Bibliometric factors
These claims are made by Laurens Hessels, who receives his PhD at the University of Utrecht this Friday for a thesis called Science and the struggle for relevance. Hessels analysed evaluation reports and talked to 47 university researchers in the fields of chemistry, agriculture and biology. That must have included plenty of Wageningen researchers.
'The scientific community placed too much value on bibliometric indicators: how much you publish and how high the impact factor is of the journal in which you publish', Hessels told the Dutch national newspaper NRC Handelsblad. 'That is what researchers are judged by. Not just by their financers, but also by the visitation committees that (...) assess the faculties.
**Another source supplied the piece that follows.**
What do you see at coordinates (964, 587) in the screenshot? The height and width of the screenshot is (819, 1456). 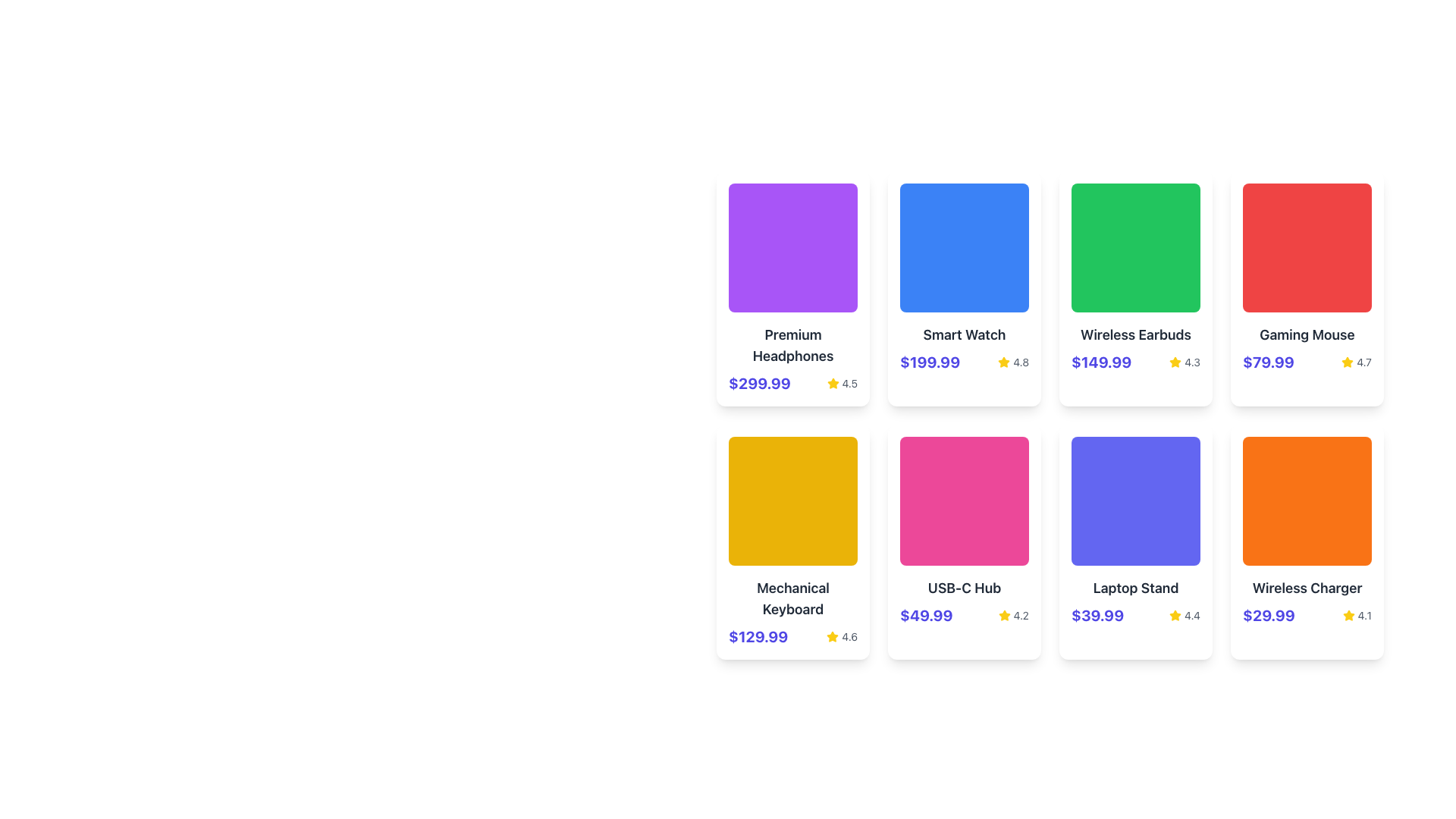 I see `the 'USB-C Hub' text label, which is styled with a bold font and dark gray color, located in the second row, second column of the product card layout for potential interaction if enabled` at bounding box center [964, 587].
The result is that publication no longer has the primary objection of scientific communication.'
Funding bodies
There are also frequent conflicts between policymakers and companies on the one hand and researchers on the other, says Hessels. 'Financers want research that contributes to the solutions social problems, but as a researcher or an institute you are judged by your scientific publications.' Researchers in biochemistry, who have always posed fundamental questions, find it harder to meet the criteria of the funding bodies than do scientists working on animal breeding, says Hessels. The later find the demands of their clients quite stimulating, in fact.
Hessels works at the Rathenau institute, an organization which studies the social effects of science and technology. The researchers he spoke to remain anonymous.